Your objective >>
Rewrite the stretch from the line containing "636x362 pixels. How" through the line containing "coord(34,31)", replacing "terminal window" with "console window" and leaving everything else unchanged.

Extracted information >>
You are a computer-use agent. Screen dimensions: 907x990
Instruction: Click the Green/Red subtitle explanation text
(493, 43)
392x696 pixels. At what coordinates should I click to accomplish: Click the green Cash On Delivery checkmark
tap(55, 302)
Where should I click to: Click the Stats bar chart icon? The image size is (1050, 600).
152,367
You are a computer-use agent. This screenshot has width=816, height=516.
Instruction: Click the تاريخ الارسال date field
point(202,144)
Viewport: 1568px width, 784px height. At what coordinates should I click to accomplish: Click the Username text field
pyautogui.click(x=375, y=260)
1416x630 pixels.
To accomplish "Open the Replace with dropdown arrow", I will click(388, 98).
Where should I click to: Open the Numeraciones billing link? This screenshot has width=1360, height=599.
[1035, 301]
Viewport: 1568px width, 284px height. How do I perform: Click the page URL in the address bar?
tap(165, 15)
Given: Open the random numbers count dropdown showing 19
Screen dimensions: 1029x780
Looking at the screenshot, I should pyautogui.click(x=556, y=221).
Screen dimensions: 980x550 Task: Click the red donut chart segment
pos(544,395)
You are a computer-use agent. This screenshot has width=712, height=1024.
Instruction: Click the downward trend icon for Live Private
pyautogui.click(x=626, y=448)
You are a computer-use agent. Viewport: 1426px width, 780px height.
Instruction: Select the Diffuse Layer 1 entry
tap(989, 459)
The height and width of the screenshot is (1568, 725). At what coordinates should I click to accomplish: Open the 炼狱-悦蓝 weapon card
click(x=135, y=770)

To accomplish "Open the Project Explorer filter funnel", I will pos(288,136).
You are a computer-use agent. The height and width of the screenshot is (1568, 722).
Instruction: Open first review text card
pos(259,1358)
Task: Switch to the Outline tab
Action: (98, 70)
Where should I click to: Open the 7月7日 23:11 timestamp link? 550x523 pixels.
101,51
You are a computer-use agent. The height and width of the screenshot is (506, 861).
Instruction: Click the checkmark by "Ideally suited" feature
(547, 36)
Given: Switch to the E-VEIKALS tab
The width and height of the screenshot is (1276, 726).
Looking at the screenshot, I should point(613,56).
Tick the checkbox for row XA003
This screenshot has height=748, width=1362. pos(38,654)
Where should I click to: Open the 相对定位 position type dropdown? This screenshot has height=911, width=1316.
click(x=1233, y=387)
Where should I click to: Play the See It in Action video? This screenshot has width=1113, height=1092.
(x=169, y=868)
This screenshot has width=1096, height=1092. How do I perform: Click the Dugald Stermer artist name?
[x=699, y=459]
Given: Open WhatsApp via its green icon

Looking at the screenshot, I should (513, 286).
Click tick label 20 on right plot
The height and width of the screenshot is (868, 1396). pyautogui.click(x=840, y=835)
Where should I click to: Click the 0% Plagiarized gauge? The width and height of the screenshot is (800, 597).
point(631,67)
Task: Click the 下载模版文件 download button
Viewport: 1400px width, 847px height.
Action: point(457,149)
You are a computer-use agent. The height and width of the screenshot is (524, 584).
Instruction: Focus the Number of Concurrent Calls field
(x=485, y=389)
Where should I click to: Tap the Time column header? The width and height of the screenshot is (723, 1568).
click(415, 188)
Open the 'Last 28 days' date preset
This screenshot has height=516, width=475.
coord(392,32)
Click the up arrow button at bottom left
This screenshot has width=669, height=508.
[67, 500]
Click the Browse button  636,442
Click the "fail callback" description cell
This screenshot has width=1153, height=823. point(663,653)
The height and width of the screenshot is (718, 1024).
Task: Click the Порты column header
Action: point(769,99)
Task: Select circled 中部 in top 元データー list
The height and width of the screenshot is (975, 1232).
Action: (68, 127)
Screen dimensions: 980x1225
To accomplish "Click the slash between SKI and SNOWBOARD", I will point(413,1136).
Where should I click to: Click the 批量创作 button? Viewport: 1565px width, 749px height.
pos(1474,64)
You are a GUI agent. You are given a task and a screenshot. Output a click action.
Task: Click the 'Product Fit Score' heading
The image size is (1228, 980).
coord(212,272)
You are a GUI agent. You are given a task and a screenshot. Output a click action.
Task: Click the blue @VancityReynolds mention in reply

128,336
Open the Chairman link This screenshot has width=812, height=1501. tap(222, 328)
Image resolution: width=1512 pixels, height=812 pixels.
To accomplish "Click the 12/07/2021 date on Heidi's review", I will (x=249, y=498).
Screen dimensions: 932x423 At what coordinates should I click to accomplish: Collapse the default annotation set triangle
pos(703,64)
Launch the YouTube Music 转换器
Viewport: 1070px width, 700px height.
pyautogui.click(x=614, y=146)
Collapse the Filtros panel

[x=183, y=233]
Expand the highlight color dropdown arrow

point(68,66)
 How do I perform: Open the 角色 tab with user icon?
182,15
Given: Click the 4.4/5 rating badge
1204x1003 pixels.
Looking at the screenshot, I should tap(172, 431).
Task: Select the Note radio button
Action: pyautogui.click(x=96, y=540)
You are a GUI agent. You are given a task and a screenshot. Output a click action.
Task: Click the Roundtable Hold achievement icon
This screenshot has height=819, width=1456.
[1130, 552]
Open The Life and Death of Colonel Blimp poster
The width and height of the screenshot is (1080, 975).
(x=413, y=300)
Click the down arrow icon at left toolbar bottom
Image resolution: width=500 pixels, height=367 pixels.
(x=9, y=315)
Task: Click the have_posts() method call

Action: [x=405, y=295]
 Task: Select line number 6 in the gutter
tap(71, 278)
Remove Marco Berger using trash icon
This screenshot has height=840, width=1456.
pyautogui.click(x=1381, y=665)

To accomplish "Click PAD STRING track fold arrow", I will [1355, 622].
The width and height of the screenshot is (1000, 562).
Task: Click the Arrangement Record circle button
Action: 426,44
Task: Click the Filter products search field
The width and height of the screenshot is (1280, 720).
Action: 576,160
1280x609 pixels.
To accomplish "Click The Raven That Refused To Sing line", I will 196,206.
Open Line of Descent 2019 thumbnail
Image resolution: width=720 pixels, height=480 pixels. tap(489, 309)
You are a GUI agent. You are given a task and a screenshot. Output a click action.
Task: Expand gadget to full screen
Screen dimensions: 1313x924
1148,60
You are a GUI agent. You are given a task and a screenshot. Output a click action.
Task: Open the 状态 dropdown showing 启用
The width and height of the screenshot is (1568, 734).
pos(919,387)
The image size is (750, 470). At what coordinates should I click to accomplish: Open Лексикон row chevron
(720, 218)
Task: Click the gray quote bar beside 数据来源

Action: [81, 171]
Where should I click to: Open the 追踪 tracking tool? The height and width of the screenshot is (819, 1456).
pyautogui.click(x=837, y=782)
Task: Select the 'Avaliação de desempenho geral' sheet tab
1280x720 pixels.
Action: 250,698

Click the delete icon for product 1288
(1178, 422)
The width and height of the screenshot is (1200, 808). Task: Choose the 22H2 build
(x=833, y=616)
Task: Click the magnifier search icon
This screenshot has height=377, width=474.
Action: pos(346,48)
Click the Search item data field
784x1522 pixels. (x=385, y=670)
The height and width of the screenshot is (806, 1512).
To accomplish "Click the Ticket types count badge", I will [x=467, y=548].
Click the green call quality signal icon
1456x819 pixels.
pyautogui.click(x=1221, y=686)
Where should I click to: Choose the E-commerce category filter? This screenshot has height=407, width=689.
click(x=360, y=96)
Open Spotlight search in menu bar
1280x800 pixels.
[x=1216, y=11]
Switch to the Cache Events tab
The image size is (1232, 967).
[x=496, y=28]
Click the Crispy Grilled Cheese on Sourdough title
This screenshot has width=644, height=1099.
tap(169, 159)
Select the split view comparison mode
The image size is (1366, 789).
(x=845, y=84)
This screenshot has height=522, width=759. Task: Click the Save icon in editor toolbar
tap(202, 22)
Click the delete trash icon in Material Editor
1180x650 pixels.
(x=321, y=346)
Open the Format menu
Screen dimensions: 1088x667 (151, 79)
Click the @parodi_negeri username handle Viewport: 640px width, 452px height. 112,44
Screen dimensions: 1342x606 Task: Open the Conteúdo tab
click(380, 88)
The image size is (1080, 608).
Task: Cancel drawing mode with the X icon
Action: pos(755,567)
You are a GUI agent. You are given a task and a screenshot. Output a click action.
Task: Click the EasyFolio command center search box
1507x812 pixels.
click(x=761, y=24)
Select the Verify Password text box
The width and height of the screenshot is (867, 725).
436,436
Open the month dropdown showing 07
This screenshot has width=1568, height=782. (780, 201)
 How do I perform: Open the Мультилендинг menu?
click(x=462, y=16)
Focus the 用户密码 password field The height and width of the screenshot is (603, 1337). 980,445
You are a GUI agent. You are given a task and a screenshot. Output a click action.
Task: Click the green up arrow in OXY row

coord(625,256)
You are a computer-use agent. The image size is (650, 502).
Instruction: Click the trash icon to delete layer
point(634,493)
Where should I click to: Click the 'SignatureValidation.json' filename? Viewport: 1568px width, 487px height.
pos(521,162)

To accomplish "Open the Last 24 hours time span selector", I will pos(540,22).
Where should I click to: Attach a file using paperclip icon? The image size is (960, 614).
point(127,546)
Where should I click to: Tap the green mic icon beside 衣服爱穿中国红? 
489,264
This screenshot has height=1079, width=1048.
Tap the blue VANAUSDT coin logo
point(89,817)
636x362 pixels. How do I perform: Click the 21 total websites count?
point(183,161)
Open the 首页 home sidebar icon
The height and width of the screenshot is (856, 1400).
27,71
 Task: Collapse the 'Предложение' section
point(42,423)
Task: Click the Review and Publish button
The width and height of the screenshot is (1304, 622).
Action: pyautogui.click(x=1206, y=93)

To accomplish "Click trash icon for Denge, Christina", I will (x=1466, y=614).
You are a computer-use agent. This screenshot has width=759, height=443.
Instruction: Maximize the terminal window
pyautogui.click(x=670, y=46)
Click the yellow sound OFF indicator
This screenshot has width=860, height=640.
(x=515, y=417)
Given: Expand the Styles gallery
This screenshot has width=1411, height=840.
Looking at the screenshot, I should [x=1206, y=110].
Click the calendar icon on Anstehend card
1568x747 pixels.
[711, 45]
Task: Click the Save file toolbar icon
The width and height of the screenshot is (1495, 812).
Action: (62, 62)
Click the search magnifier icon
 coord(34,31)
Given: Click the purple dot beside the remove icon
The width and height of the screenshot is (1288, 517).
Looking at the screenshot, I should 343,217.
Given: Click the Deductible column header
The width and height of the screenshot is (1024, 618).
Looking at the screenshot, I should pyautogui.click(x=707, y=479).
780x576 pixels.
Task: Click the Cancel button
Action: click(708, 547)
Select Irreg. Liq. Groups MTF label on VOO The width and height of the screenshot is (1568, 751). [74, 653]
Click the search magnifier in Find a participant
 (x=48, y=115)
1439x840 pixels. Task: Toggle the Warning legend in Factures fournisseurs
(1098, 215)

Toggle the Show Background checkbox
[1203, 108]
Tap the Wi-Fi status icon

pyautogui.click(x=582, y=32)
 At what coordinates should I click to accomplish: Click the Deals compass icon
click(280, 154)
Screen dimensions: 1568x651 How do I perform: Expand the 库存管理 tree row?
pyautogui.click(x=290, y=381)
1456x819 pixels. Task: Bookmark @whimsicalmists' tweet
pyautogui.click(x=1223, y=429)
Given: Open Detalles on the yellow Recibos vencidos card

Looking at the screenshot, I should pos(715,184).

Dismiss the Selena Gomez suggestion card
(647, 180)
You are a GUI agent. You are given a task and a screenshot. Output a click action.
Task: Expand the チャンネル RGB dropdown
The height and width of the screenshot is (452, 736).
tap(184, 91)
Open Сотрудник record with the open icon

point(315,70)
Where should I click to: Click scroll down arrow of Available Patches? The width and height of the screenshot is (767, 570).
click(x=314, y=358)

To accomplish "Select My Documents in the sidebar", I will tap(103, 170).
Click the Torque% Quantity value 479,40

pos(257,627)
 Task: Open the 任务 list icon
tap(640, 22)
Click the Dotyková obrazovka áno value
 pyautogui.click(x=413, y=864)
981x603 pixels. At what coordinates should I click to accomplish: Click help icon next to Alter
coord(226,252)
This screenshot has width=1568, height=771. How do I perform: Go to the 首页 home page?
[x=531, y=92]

Written response >>
636x362 pixels. How do I perform: Click the 21 total websites count?
point(183,161)
Open the 首页 home sidebar icon
The height and width of the screenshot is (856, 1400).
27,71
 Task: Collapse the 'Предложение' section
point(42,423)
Task: Click the Review and Publish button
The width and height of the screenshot is (1304, 622).
Action: pyautogui.click(x=1206, y=93)

To accomplish "Click trash icon for Denge, Christina", I will (x=1466, y=614).
You are a computer-use agent. This screenshot has width=759, height=443.
Instruction: Maximize the console window
pyautogui.click(x=670, y=46)
Click the yellow sound OFF indicator
This screenshot has width=860, height=640.
(x=515, y=417)
Given: Expand the Styles gallery
This screenshot has width=1411, height=840.
Looking at the screenshot, I should [x=1206, y=110].
Click the calendar icon on Anstehend card
1568x747 pixels.
[711, 45]
Task: Click the Save file toolbar icon
The width and height of the screenshot is (1495, 812).
Action: (62, 62)
Click the search magnifier icon
 coord(34,31)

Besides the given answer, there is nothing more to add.